White details some factors reported, but not evidenced, which might predict future problems:
1) A family history of alcohol problems,
2) A history of alcohol problems predating the emergence of another pattern of drug dependence,
3) Co-addiction to alcohol and other drugs prior to entry into treatment,
4) The presence of a co-occurring psychiatric illness,
5) A history of childhood victimization,
6) Later developmental trauma (e.g., loss via death or separation), and
7) Enmeshment in a heavy drinking social network.
When I apply these criteria to the people I typically work with, then there aren’t many left outside the fold.
Perhaps many or most (a question the scientists need to answer for us) people entering addiction treatment possess a lifelong vulnerability for addiction to a broad spectrum of substances (and experiences), while in others that vulnerability is transient or restricted to a particular drug or class of drugs.

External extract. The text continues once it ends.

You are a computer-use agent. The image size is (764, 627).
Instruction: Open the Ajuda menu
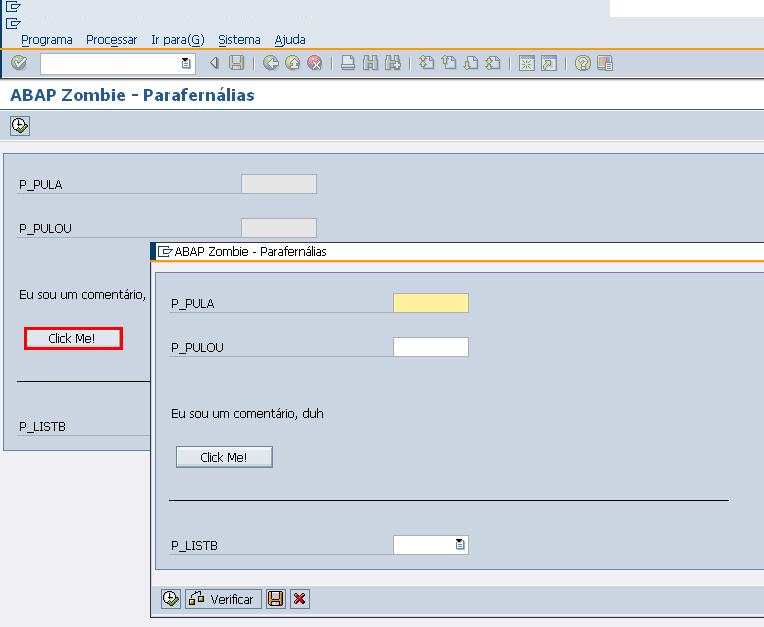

So what should we say to clients?
We have a clinical responsibility to share warnings… at the same time, we have the responsibility to honestly acknowledge that there is much we do not know about these varied patterns of vulnerability and resilience. Lacking science, we need to offer explanatory models that help each client make personalized informed choices related to the whole spectrum of psychoactive drug use.